- **Quoted text**
>>>>

Susan Smith-Richardson 

‘Someone who looked like me’: the women who created Black Barbie

A new Shonda Rhimes-produced Netflix documentary looks back at diversity within Mattel’s Barbie world and those who fought to improve it
  
  

‘Crowning this doll as Barbie was telling the world that Black is beautiful, too’ … a still from Black Barbie.
‘Crowning this doll as Barbie was telling the world that Black is beautiful, too’ … a still from Black Barbie. Photograph: Courtesy of Netflix

You don’t have to be a Barbie girl to be interested in Black Barbie: A Documentary, the history of the first Black Barbie in 1980 and the doll’s significance for Black girls in a world that still questions their natural beauty. The film is a tribute to the Black women who advocated for and designed the doll and a discourse on representation.

Writer-director Lagueria Davis uses the landmark doll tests from the 1940s to explain why Black Barbie matters and how a blond-haired, blue-eyed Barbie, the embodiment of an unrealistic white beauty standard, can strike at the self-image of Black children in America. Drs Kenneth and Mamie Clark conducted the doll tests to determine the effects of segregation on Black children’s self-esteem. They gave the children, ages three to seven, white and Black dolls that were identical in every way except skin color. Then, they asked them to attribute positive and negative characteristics to the dolls; most of the children rejected the Black dolls, speaking volumes about their self-regard and shocking US supreme court justices who cited the study in the court’s 1954 Brown v Board of Education decision to desegregate public schools.

The documentary unfolds through the story of Davis’s aunt, Beulah Mae Mitchell, a former employee of Mattel, the toymaker that produced the first Barbie in 1959. Davis, who also narrates the film, confesses that she hates dolls. Still, her interest is piqued by her aunt’s impressive doll collection and long career at Mattel, where she advanced from assembly line worker to receptionist at the corporate office. As Davis begins questioning Mitchell, she learns about Black Barbie and her aunt’s surprising involvement in the doll’s creation. When Ruth Handler, the company’s co-founder and Barbie’s creator, asked employees if they had suggestions to improve Mattel, Mitchell responded: “We want a Black Barbie.”

<<<<

- **Stated exercise**
Carry the article about the Black Barbie documentary forward from its last sentence.

- **Data for locating visible targets**
>>>>

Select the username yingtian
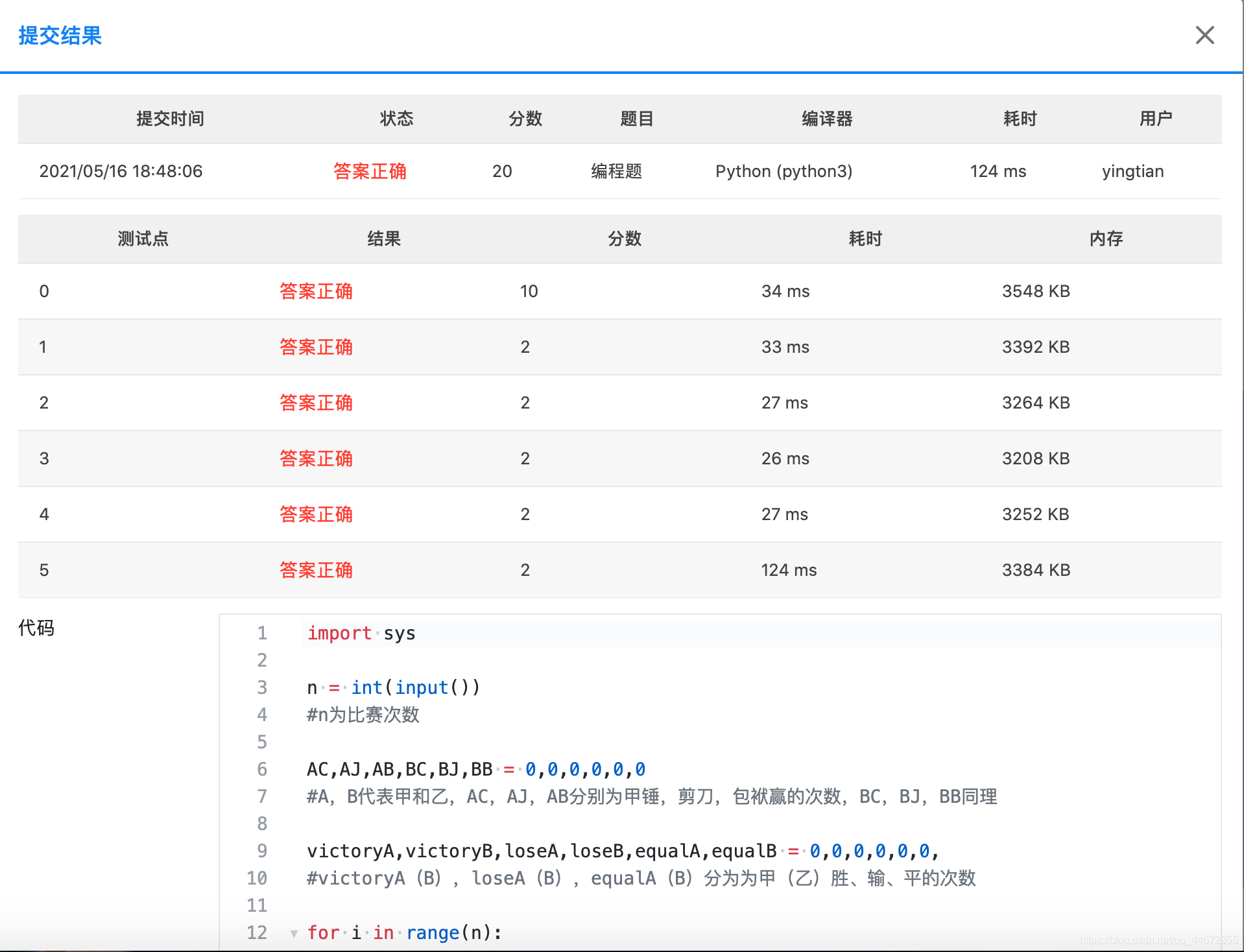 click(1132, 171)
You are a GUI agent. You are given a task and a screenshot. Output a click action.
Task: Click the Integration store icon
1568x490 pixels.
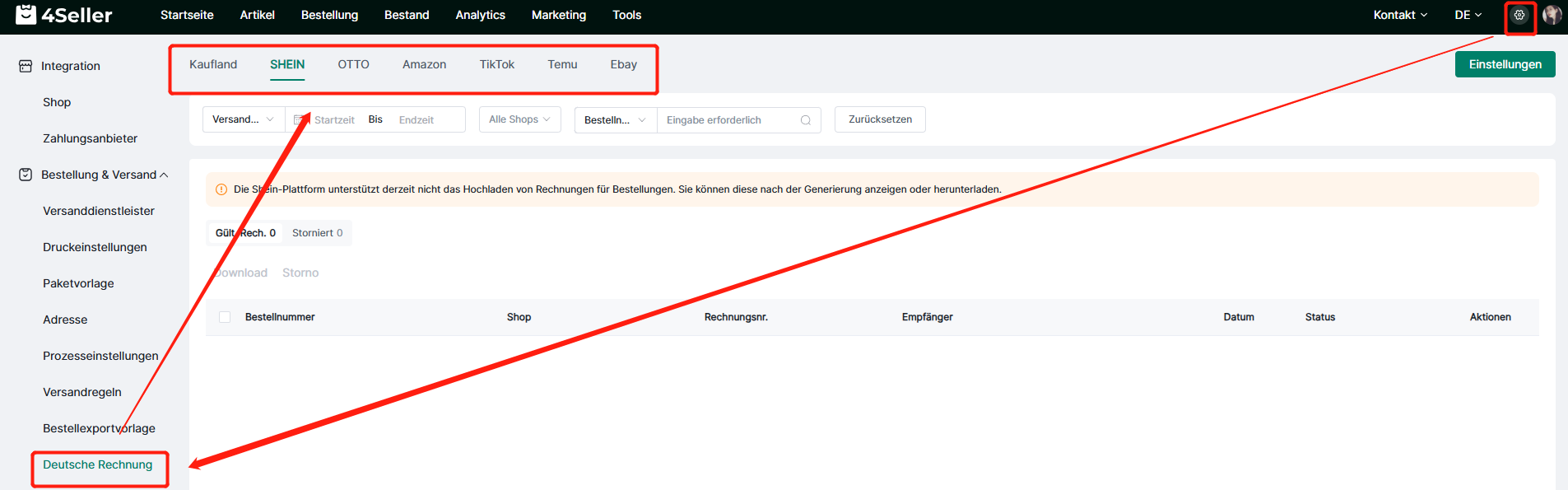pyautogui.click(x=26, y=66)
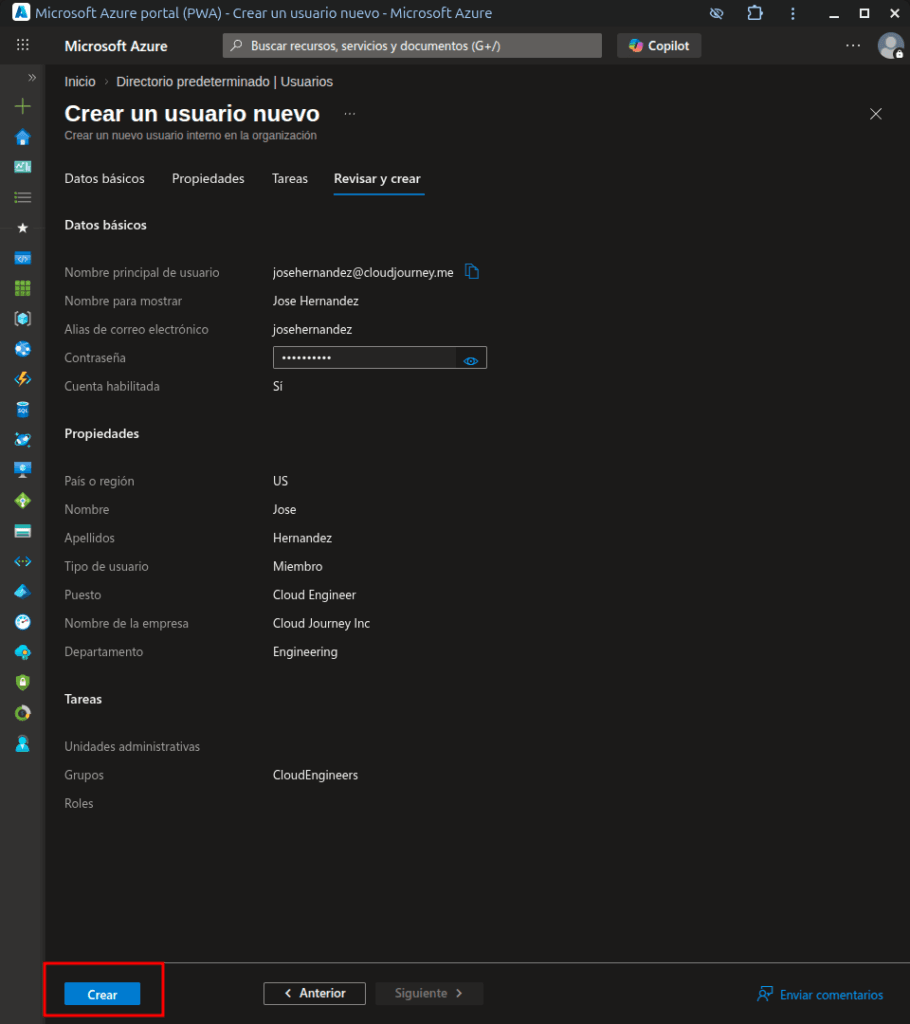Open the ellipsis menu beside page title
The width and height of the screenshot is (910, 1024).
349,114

<<<<

- **Task result**
Mitchell didn’t consider the request a big deal, but it was a revolutionary act in hindsight. Like many Black women of her generation, her aunt minimized the significance of her actions, Davis said. “I think that is the nature sometimes of what it means to navigate as a Black woman, to do the work and almost be invisible.”

Mitchell’s words had an impact in more ways than one. In 1976, Mattel hired Kitty Black Perkins, its first Black designer. She designed the first Black Barbie a few years later, realizing Mitchell and others’ aspirations. “I wanted to reflect the total look of a Black woman. I wanted [Black Barbie] to be the complete opposite of Barbie and the complete opposite of Christie,” Perkins said of Barbie’s Black friend, who debuted in 1968. Black Barbie had an Afro. Her lips were fuller, and her nose was a bit wider than Barbie’s. She sported bold jewelry and a red wraparound skirt with a thigh-high slit inspired by Diana Ross’s wardrobe.

Mattel had already produced two Black dolls in the late 60s, Christie and Francie. But they weren’t considered Barbies, so they lacked the cachet of Black Barbie. The success of the new Barbie, despite little advertising by Mattel, inspired other Black Barbies and Black doll lines. In 1996, Perkins hired Stacey McBride-Irby, who created and designed new Black Barbie lines, part of the groundbreaking but little-known work by Mattel’s Black female designers. In the documentary, the three women, Mitchell, Perkins and McBride-Irby, share a sweet on-camera reunion, reflecting the camaraderie they forged at Mattel years ago.

Black Barbie: A Documentary debuted at South by Southwest in March 2023, months before Greta Gerwig’s fictional Barbie was released. Both films pay tribute to pioneering women. In Gerwig’s Barbie, Handler is a feminist godmother, and Barbie Land celebrates the rainbow of Barbies that followed the release of the first Black Barbie doll. Today, Barbie is considered the most diverse doll line on the market.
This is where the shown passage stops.